1 Shame and Physical Pain: Cultural Relativity, Children, Torture and Punishment

Judith Ennew
ā€˜The refined punishments of the spiritual mode are usually much more indecent than a good smack.’1

Introduction: Cultural Relativity

In inter-disciplinary forums, the expected role of a social anthropologist often seems to be to provide anecdotal challenges to the dominance of Western rationality.2 The increasing literature on comparative jurisprudence shows that Western-oriented, international human rights lawyers recognize the need to do this and often welcome the challenge of well-articulated alternative viewpoints, such as Islamic law.3 Nevertheless, when social anthropologists consider law they are usually discussing systems that are uncodified, in addition to being based on systems of moral philosophy and logic that are far removed from the relatively similar, codified systems of Islam and Christianity.
It is quite clear that one notion of rationality dominates in international work, whether in law, economics or science. Western thought and action are, as one sociologist has put it, ā€˜oriented to formal, empirical rationality in a controlled environment’.4 But this does not mean that they are necessarily superior. Indeed, social anthropology insists that other structures of thought and behaviour are no less logical, rational and moral than those that currently hold sway. With respect to the practical (as well as legal) implementation of international human rights instruments such as the Convention on the Rights of the Child (CRC), I would suggest that it is important to respect these other world views. And by ā€˜respect’ I do not just mean accepting that these forms of understanding exist, but rather trying to enter into and learn from them.
Current discourses on the CRC tend to be dominated by legal standard-setting. When it comes to setting policy goals and interventions for implementing these standards, it is appropriate to explore the meanings they have in different cultural contexts. One danger of accepting that other systems of concepts and beliefs can be equally rational in their own terms is that this can lead to the argument that it is impossible to make cross-cultural comparisons, in which case it would be impossible to establish universal human rights law except through cultural imperialism. I would argue, however, that international standards can be set, not through establishing which system is ā€˜best’, nor by negotiating some kind of lowest possible denominator, but rather by moving the debate to another level in which, as another sociologist has put it, ā€˜different institutions, embodying different conceptual schemes, may illuminatingly be seen as serving the same social necessities’.5 This can be easiest to demonstrate at a practical level. As Pamela Reynolds has shown with respect to children traumatized by the Zimbabwean War of Liberation, traditional methods of healing may be more effective than psychological counselling imported by foreign aid workers.6 They are certainly cheaper, and probably restore children more effectively into the lives of their communities in which such healing methods are integral to the way the world is conceptualized.

SUPPLIED MATERIAL:
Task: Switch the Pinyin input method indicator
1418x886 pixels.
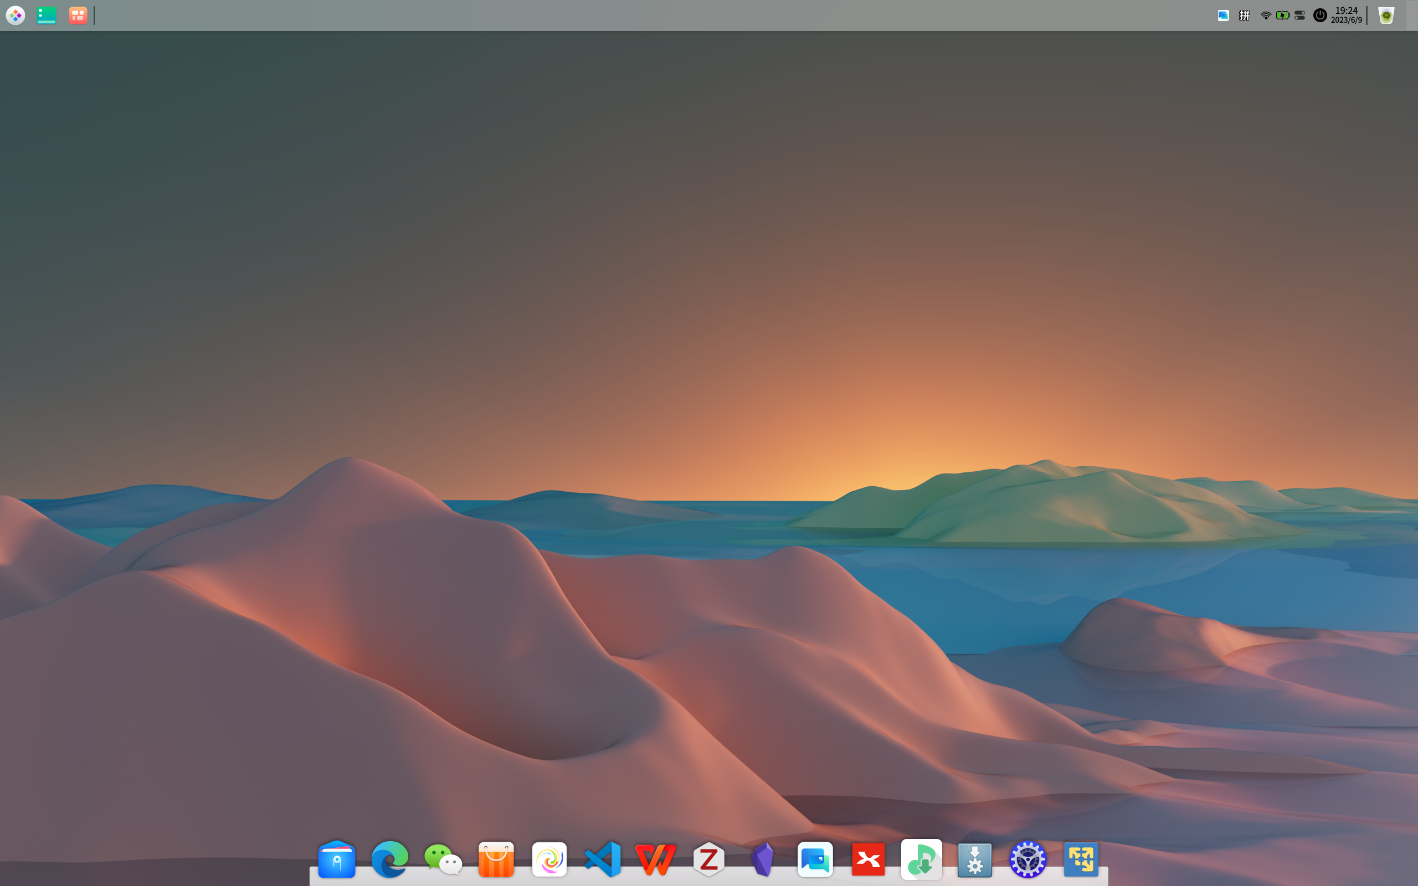Action: click(1245, 15)
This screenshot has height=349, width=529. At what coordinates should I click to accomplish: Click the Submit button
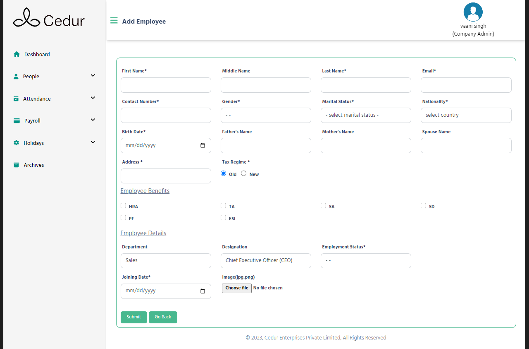133,317
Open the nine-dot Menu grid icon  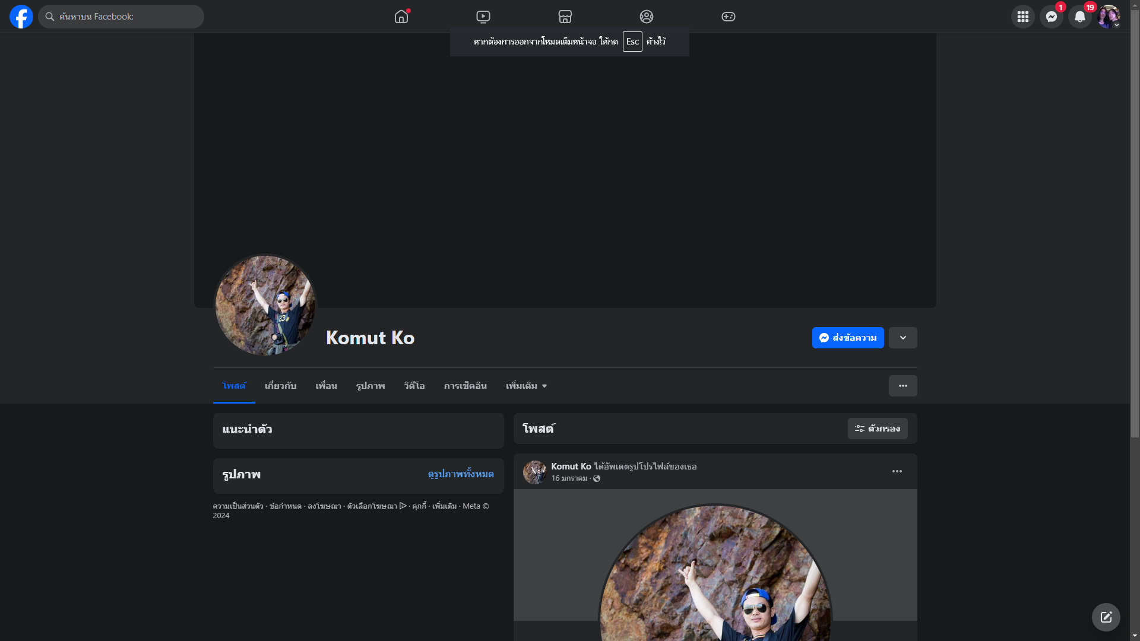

REQUIRED WORK: Write out the passage on cultural relativity word for word, starting with "In inter-disciplinary forums, the" and going on through "Islam and Christianity.". The data stand apart from the passage on cultural relativity and form separate material.

PROBLEM SOLUTION:
In inter-disciplinary forums, the expected role of a social anthropologist often seems to be to provide anecdotal challenges to the dominance of Western rationality.2 The increasing literature on comparative jurisprudence shows that Western-oriented, international human rights lawyers recognize the need to do this and often welcome the challenge of well-articulated alternative viewpoints, such as Islamic law.3 Nevertheless, when social anthropologists consider law they are usually discussing systems that are uncodified, in addition to being based on systems of moral philosophy and logic that are far removed from the relatively similar, codified systems of Islam and Christianity.